For more information on Elasticsearch's Date Formats, click here.

Working with Assets / Attachments

If you want to index attachments, you need to install the Elasticsearch Attachment Plugin. Then, you can add the following to your Settings.yaml:

TYPO3:
  TYPO3CR:
    Search:
      defaultConfigurationPerType:
        'TYPO3\Media\Domain\Model\Asset':
          elasticSearchMapping:
            type: attachment
            include_in_all: true
          indexing: ${Indexing.indexAsset(value)}

        'array<TYPO3\Media\Domain\Model\Asset>':
          elasticSearchMapping:
            type: attachment
            include_in_all: true
          indexing: ${Indexing.indexAsset(value)}

Configurable Elasticsearch Mapping

(included in version >= 2.1)

If you want to fine-tune the indexing and mapping on a more detailed level, you can do so in the following way.

First, configure the index settings as you need them, e.g. configuring analyzers:

Flowpack:
  ElasticSearch:
    indexes:
      default:
        'typo3cr': # This index name must be the same as in the TYPO3.TYPO3CR.Search.elasticSearch.indexName setting
          analysis:
            filter:
              elision:
                type: 'elision'
                articles: [ 'l', 'm', 't', 'qu', 'n', 's', 'j', 'd' ]
            analyzer:
              custom_french_analyzer:
                tokenizer: 'letter'
                filter: [ 'asciifolding', 'lowercase', 'french_stem', 'elision', 'stop' ]
              tag_analyzer:
                tokenizer: 'keyword'
                filter: [ 'asciifolding', 'lowercase' ]

Then, you can change the analyzers on a per-field level; or e.g. reconfigure the _all field with the following snippet in the NodeTypes.yaml. Generally this works by defining the global mapping at [nodeType].search.elasticSearchMapping:

'TYPO3.Neos:Node':
  search:
    elasticSearchMapping:
      _all:
        index_analyzer: custom_french_analyzer
        search_analyzer: custom_french_analyzer

Debugging

In order to understand what's going on, the following commands are helpful:

  • use ./flow nodeindex:showMapping to show the currently defined Elasticsearch Mapping
  • use the .log() statement inside queries to dump them to the Elasticsearch Log
  • the logfile Data/Logs/ElasticSearch.log contains loads of helpful information.

Version 2 vs Version 1

  • Version 1 is the initial, productive version of the Neos Elasticsearch adapter.
  • Version 2 has a dependency on TYPO3.TYPO3CR.Search; which contains base functionality which is also relevant for other search implementations (like the SQLite based SimpleSearch).

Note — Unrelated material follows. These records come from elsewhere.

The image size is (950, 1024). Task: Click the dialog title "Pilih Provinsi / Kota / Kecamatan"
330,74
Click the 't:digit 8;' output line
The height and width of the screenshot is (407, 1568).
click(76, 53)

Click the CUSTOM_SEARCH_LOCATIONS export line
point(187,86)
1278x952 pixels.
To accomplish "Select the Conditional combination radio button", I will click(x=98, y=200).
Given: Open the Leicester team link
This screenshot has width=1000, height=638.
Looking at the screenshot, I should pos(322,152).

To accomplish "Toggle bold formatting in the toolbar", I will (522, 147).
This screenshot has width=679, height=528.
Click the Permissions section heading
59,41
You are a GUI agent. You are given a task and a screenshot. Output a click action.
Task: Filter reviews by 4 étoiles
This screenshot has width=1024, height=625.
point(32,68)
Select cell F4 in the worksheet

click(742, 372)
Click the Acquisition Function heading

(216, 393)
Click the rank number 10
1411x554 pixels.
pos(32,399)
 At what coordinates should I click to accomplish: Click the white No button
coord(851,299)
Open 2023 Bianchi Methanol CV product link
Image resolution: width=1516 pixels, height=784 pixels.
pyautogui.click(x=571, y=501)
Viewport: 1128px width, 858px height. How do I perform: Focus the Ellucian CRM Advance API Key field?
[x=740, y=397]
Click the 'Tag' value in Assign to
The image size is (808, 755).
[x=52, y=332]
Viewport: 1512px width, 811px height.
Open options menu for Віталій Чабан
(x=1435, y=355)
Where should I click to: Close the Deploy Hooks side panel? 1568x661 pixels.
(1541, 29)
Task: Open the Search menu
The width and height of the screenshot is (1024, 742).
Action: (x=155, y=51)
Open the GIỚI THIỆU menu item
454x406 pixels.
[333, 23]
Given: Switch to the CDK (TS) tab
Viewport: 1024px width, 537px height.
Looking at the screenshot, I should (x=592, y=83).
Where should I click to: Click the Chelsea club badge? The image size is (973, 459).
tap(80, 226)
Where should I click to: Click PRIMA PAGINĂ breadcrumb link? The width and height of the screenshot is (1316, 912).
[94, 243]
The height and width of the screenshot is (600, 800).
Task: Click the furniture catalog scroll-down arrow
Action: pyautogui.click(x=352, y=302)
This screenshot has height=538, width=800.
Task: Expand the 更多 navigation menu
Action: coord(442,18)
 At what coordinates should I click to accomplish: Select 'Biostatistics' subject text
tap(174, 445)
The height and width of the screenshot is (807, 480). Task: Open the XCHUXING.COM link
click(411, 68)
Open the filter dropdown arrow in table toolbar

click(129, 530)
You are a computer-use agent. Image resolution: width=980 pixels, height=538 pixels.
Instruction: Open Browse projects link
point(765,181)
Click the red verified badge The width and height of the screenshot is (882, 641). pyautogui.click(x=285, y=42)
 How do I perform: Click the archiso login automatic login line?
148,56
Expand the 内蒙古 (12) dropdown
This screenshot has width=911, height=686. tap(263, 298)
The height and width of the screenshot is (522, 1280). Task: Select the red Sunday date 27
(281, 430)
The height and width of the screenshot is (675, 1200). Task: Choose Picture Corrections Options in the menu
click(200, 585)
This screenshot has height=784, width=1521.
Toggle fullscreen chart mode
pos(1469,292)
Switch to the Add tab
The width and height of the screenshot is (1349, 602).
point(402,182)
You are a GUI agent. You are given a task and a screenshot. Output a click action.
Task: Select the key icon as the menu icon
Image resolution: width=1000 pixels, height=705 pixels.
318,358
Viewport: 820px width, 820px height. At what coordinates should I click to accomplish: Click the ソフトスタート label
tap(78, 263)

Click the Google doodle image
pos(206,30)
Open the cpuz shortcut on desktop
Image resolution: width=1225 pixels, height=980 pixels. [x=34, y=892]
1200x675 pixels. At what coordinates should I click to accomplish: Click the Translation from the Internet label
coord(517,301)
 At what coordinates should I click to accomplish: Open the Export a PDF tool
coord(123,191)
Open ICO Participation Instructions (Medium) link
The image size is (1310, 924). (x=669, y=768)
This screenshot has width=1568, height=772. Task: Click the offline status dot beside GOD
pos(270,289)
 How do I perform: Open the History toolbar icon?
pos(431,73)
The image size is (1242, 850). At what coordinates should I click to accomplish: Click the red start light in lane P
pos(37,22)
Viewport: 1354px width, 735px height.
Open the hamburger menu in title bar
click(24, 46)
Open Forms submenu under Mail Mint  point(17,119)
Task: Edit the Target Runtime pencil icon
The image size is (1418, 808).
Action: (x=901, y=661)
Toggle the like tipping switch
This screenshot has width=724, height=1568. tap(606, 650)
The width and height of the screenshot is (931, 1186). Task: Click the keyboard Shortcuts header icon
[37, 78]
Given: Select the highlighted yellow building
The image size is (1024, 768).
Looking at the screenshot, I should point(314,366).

The configuration from Version 1 to Version 2 has changed; here's what to change:

Settings.yaml

  1. Change the base namespace for configuration from Flowpack.ElasticSearch.ContentRepositoryAdaptor to TYPO3.TYPO3CR.Search. All further adjustments are made underneath this namespace:

  2. (If it exists in your configuration:) Move indexName to elasticSearch.indexName

  3. (If it exists in your configuration:) Move log to elasticSearch.log

  4. search for mapping (inside defaultConfigurationPerType.<typeName>) and replace it by elasticSearchMapping.

  5. Inside the indexing expressions (at defaultConfigurationPerType.<typeName>), replace ElasticSearch. by Indexing..

NodeTypes.yaml

  1. Replace elasticSearch by search. This replaces both <YourNodeType>.elasticSearch and <YourNodeType>.properties.<propertyName>.elasticSearch.

  2. search for mapping (inside <YourNodeType>.properties.<propertyName>.search) and replace it by elasticSearchMapping.

  3. Replace ElasticSeach.fulltext by Indexing

  4. Search for ElasticSearch. (inside the indexing expressions) and replace them by Indexing.